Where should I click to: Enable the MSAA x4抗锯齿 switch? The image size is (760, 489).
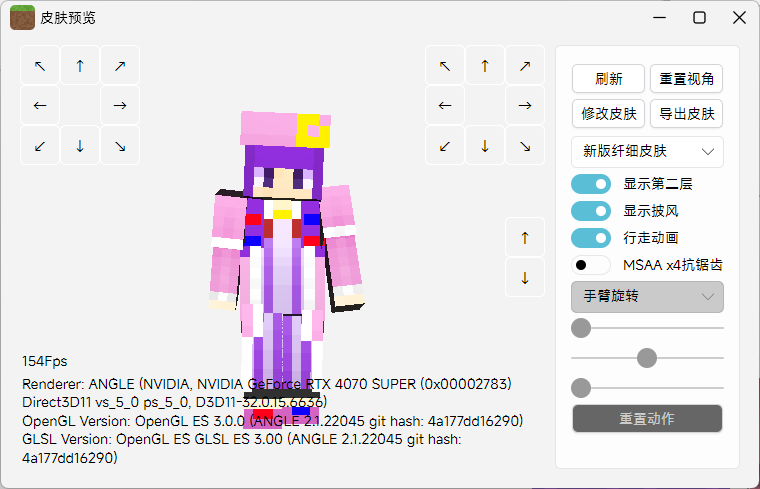coord(591,265)
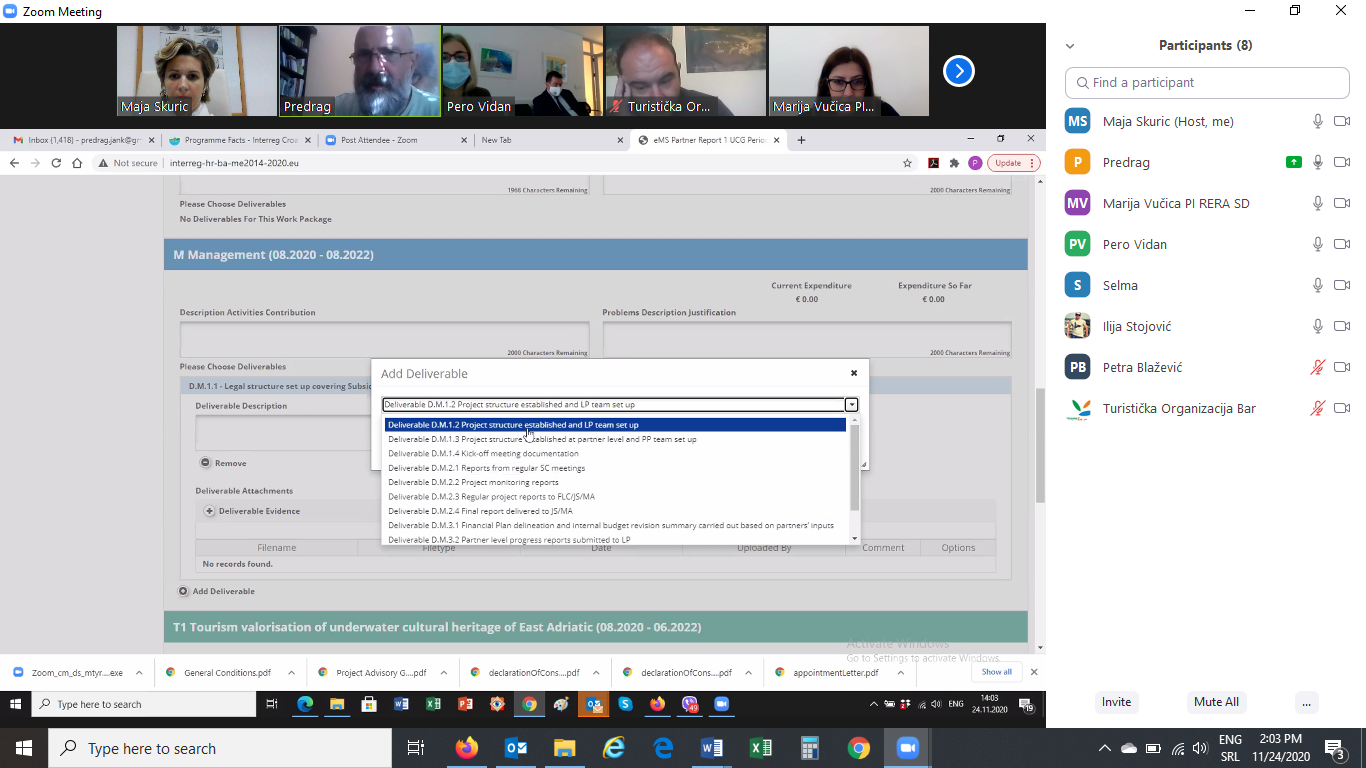The image size is (1366, 768).
Task: Click the blue next arrow beside video thumbnails
Action: (958, 71)
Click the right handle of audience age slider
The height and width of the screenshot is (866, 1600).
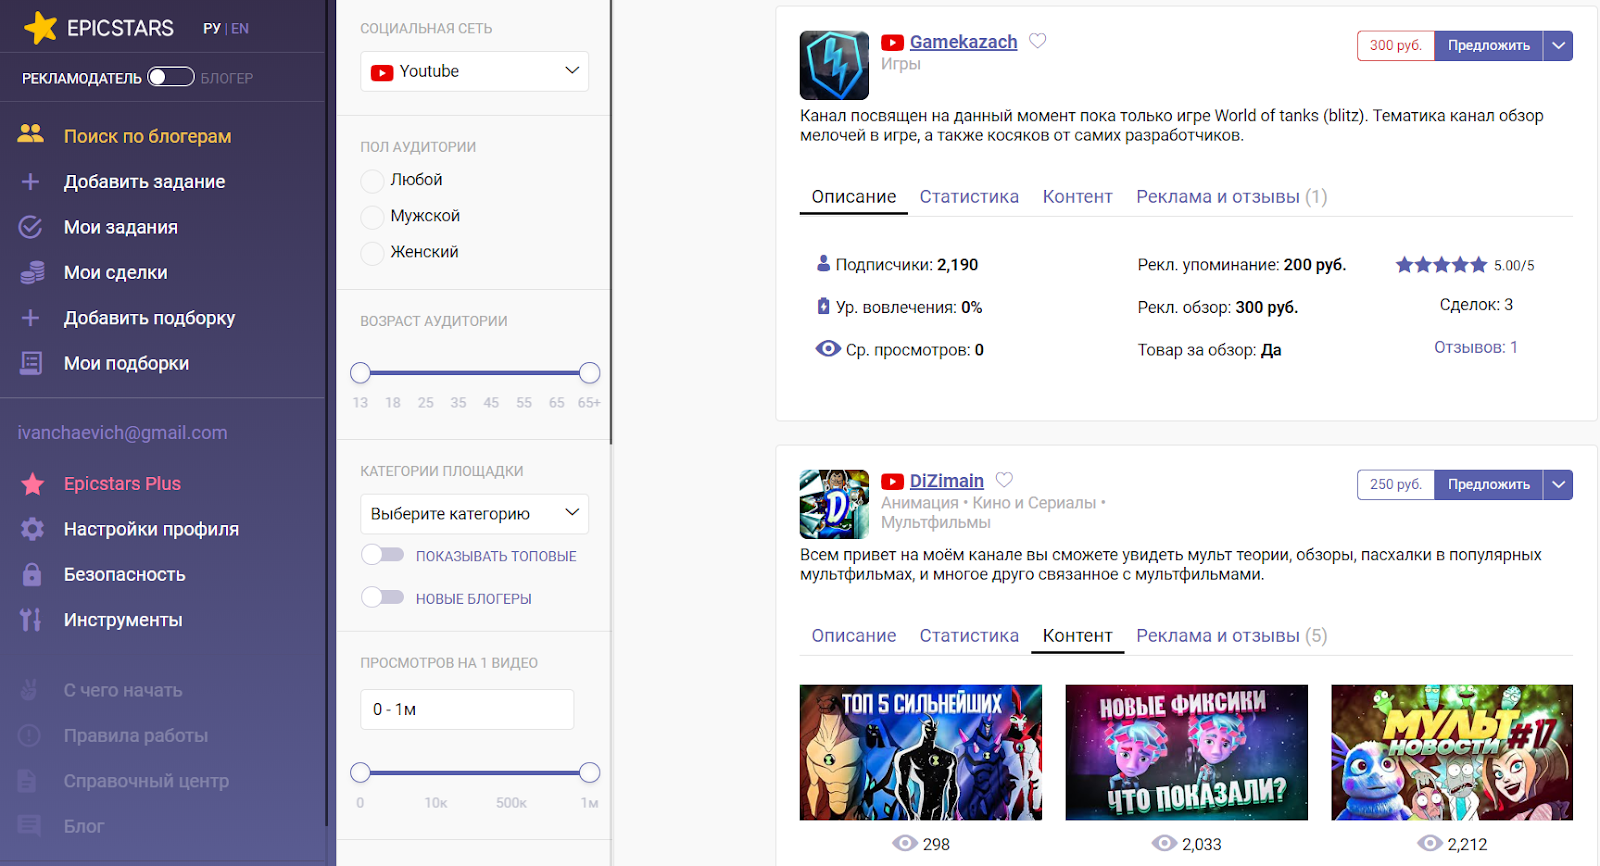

########################################

WORK ITEM:
Copy the data word for word, no pictures.

SOLUTION:
Where should I click to: Enable the MSAA x4抗锯齿 switch? The image size is (760, 489).
coord(591,265)
The image size is (1366, 768).
Task: Click the blue next arrow beside video thumbnails
Action: (958, 71)
Click the right handle of audience age slider
The height and width of the screenshot is (866, 1600).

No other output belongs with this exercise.